Folks who are interested in archaeology might be interested in a few tidbits about old stuff in the current news.

Photo by lachicaphoto, Flickr, CC-BY-NC-ND 2.0

Photo by lachicaphoto, Flickr, CC-BY-NC-ND 2.0

The Islamic extremists behind the ISIS movement continue to demonstrate their inhumanity: not only do they indiscriminately murder and maim current residents of the land they’re overrunning, but they have taken to destroying priceless and irreplaceable artifacts of human heritage. Iraq News has reported that ISIS militants have blown up large parts of the ancient wall of Nineveh, capital of the Assyrian kingdom — modern day Mosul. Such behavior has no justification: the fact that anyone would participate in such atrocities is a sad commentary on the dangers of using religion as a front for radical evil.

Cuneiform_cooking-tabletsOn a lighter note, a French Assyriologist-cum-gourmet cook Jean Bottero has recently translated three cuneiform tablets from Yale University’s Babylonian Collection, and billed them as the world’s oldest cookbooks. The recipes contained on the tablets reveal that the ancient Mesopotamians were wild about onions of every variety. That’s not too surprising, for onions continue to be the world’s most commonly produced food crop according BBC Magazine, which says 175 different countries produce onions, twice as many as produce wheat. The top onion eating nations are Libya, Albania, Tajikistan, and Uzbekistan, where the average person eats about 34 kg (that’s 75 pounds) of onions per year. That’s more than three times the amount eaten in America or Britain.
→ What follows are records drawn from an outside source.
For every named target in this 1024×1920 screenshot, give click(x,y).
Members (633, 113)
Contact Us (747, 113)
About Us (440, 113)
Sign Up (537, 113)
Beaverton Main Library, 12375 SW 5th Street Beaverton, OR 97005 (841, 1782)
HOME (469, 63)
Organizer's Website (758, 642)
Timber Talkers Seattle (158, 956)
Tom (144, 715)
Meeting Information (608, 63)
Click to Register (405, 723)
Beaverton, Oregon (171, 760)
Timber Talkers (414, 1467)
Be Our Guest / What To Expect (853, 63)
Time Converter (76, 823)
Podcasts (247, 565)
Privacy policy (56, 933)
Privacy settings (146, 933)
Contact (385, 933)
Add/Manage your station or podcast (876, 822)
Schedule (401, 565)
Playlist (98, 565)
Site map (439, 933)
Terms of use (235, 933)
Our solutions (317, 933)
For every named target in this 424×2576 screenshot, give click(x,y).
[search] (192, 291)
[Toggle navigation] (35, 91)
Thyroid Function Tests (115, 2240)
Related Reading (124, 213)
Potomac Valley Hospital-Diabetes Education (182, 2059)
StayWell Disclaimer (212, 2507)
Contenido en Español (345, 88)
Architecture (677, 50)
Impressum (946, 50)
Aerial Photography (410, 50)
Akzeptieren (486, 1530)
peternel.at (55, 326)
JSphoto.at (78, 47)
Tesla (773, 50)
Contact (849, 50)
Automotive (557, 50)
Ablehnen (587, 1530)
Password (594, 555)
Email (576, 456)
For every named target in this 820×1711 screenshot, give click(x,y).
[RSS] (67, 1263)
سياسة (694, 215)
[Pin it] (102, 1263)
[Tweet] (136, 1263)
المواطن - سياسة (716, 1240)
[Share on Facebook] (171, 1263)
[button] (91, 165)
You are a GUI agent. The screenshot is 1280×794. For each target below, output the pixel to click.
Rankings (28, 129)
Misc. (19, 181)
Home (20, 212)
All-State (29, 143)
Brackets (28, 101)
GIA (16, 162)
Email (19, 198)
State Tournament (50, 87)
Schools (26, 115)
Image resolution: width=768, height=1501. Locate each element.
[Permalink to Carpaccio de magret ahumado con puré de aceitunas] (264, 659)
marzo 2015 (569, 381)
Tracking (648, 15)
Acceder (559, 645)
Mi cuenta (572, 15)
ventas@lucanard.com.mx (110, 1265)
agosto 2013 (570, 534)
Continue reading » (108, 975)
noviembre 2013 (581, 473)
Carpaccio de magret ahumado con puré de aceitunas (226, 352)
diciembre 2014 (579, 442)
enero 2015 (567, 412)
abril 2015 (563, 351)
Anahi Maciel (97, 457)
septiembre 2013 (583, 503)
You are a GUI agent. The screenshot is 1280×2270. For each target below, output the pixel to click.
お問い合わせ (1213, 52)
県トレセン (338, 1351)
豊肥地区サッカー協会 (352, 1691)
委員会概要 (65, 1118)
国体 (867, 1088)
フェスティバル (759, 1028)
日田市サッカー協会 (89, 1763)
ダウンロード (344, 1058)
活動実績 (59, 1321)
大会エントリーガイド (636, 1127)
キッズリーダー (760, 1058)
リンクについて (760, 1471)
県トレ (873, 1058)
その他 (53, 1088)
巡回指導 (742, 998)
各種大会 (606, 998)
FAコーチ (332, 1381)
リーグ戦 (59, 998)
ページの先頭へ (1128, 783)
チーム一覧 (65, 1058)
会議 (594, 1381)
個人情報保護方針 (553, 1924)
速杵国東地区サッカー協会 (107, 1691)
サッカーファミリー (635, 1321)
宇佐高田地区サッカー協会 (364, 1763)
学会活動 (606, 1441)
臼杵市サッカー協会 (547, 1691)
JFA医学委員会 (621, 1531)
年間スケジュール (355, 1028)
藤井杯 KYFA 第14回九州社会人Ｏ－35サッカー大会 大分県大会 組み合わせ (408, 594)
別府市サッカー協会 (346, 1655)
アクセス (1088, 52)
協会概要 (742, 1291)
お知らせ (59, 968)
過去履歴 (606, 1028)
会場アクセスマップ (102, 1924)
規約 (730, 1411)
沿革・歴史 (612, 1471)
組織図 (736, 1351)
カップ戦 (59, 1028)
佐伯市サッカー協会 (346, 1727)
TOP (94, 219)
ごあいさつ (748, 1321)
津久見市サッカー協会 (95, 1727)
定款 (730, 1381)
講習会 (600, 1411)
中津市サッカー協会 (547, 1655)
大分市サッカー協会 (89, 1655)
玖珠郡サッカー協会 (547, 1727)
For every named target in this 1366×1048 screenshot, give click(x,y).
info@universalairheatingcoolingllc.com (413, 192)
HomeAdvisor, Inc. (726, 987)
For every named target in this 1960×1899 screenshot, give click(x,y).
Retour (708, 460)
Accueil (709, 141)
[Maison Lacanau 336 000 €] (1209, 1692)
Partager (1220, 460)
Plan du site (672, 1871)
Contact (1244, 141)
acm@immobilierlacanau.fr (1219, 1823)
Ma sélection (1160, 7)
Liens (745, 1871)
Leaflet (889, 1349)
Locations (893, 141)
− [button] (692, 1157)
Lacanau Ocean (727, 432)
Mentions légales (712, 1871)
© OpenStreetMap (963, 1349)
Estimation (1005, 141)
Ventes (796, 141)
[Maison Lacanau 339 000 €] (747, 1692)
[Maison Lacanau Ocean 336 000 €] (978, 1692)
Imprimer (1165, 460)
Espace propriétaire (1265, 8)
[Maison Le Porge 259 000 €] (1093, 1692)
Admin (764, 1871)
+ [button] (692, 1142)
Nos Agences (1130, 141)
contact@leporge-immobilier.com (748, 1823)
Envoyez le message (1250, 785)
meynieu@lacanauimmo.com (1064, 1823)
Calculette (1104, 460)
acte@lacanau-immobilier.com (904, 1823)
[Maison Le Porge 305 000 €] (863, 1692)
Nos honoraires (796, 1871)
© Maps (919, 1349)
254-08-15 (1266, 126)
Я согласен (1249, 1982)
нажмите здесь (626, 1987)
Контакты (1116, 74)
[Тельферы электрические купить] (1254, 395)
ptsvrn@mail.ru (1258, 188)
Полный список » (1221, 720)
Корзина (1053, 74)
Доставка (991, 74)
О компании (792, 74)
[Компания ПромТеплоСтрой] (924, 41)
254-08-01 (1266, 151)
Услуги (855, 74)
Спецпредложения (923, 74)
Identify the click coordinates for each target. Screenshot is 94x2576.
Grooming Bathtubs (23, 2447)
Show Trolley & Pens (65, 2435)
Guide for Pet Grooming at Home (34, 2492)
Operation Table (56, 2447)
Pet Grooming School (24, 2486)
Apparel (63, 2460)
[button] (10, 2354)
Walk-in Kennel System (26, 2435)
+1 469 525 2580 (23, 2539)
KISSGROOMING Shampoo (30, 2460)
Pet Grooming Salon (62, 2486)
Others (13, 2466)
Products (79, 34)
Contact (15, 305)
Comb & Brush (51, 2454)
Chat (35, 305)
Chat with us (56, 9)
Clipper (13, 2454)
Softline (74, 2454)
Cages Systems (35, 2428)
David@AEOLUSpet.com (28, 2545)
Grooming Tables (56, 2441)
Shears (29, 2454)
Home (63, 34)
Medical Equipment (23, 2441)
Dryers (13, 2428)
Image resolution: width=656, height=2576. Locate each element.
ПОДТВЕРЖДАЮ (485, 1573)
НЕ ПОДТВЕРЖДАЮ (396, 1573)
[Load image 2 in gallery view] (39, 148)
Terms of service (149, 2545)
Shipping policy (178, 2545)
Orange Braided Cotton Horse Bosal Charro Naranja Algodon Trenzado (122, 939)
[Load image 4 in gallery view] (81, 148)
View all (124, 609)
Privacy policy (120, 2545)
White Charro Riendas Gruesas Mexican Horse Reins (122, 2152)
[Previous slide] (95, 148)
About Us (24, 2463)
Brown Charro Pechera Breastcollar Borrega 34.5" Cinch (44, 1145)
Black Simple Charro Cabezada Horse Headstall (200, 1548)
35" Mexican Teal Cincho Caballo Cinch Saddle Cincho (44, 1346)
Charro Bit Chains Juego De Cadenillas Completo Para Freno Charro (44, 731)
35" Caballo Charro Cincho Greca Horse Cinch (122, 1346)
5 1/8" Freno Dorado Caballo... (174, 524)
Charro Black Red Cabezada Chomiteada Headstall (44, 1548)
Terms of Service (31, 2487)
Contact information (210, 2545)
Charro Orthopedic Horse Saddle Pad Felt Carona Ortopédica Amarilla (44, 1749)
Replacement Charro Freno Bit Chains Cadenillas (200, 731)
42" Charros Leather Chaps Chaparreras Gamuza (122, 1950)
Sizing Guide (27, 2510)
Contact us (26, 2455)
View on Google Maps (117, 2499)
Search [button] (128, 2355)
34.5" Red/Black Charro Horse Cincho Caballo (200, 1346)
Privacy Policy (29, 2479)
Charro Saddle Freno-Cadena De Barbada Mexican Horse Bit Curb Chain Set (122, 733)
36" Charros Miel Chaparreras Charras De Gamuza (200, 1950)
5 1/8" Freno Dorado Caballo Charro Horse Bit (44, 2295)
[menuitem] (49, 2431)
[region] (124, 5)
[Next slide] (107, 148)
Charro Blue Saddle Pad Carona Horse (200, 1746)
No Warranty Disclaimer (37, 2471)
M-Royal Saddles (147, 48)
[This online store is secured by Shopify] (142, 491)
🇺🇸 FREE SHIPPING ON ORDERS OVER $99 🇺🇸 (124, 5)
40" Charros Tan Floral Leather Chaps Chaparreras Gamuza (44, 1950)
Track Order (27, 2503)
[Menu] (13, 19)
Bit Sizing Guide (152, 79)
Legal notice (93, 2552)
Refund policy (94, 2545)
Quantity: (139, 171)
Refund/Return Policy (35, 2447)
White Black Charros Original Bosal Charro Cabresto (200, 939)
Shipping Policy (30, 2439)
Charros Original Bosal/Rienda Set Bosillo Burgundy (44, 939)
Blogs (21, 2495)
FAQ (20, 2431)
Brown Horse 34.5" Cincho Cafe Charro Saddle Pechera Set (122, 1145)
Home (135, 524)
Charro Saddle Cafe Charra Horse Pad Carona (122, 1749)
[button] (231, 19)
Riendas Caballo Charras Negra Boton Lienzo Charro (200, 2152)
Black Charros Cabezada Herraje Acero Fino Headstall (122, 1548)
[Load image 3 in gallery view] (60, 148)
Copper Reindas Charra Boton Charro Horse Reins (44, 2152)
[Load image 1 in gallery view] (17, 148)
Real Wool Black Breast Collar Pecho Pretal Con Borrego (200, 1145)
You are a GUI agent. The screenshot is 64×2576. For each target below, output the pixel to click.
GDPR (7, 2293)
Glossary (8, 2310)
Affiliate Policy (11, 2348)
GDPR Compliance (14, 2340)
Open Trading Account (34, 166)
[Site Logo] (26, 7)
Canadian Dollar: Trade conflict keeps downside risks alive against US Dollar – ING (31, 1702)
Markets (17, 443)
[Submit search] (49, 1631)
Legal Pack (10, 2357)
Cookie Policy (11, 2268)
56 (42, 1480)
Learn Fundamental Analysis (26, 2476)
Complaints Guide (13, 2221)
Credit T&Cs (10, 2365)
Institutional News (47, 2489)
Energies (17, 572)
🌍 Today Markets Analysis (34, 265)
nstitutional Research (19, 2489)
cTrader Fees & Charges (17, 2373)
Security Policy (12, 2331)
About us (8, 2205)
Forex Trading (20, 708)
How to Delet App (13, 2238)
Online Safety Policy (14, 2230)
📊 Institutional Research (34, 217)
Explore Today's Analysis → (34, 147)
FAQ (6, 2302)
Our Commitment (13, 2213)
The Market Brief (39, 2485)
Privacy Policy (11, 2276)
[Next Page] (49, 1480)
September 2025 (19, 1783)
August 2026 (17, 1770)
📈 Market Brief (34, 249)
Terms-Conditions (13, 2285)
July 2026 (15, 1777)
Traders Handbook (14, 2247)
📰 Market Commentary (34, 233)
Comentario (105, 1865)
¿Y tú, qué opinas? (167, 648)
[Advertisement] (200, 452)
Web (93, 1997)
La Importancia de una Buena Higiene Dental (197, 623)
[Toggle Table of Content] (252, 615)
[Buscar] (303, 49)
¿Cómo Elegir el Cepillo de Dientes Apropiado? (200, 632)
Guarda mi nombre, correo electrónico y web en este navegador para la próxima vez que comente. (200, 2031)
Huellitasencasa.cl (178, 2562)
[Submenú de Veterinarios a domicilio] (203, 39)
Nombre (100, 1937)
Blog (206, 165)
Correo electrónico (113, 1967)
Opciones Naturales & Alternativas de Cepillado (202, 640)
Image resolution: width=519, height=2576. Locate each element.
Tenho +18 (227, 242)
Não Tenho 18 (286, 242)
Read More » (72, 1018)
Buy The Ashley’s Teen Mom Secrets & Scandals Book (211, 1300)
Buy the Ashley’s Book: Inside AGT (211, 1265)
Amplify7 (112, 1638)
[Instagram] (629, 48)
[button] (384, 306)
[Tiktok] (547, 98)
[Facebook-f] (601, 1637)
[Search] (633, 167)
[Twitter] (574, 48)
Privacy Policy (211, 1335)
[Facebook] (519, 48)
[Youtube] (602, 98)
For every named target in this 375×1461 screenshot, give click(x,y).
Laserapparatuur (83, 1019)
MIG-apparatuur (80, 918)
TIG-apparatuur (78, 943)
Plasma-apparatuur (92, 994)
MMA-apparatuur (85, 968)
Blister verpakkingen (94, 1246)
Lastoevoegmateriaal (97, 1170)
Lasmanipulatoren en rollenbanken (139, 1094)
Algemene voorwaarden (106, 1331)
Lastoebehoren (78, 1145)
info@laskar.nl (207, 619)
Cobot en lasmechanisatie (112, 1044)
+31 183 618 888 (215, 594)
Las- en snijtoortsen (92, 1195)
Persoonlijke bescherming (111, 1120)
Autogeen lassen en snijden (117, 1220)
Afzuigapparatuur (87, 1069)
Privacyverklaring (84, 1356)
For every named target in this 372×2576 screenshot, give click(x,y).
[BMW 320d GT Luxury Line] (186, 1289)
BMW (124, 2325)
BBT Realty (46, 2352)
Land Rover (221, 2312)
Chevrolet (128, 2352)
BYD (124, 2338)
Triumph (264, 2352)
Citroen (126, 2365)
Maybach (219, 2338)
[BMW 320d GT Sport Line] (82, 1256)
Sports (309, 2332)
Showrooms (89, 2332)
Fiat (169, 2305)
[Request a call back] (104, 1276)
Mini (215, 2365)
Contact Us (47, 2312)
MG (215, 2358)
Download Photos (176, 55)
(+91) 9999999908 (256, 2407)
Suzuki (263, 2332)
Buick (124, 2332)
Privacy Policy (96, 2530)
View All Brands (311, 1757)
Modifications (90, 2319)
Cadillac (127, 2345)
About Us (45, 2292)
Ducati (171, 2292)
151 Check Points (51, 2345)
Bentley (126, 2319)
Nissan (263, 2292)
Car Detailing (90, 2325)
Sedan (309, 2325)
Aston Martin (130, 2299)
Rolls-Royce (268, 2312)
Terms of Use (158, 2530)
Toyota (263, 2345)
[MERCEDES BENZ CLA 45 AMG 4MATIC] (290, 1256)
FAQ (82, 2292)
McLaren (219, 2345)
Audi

Assyrians attack the Judean city of Lachish, a relief from Sennacherib's palace.

Assyrians attack the Judean city of Lachish, a relief from Sennacherib’s palace in Nineveh.

On another subject, researchers at Anglia-Ruskin University in Cambridge, England, report that they have found evidence of Post Traumatic Stress Syndrome (PTSD) among Assyrian soldiers as early as 1300 BCE. Analyzing translations of Assyrian cuneiform texts ranging from 1300-609 BCE, the researchers found instances of soldiers being visited by “ghosts they faced in battle.” That could fit with symptoms of what is now called PTSD. Previously, the earliest reference to something like PTSD was from the Greek historian Herodotus, who described a case in which a soldier named Epizelus went blind during the battle of Marathon in 490 BCE, “though nothing had touched him.”

If only such symptoms would strike those misguided fighters who do the bidding of ISIS’s would-be caliph, and turn them against each other.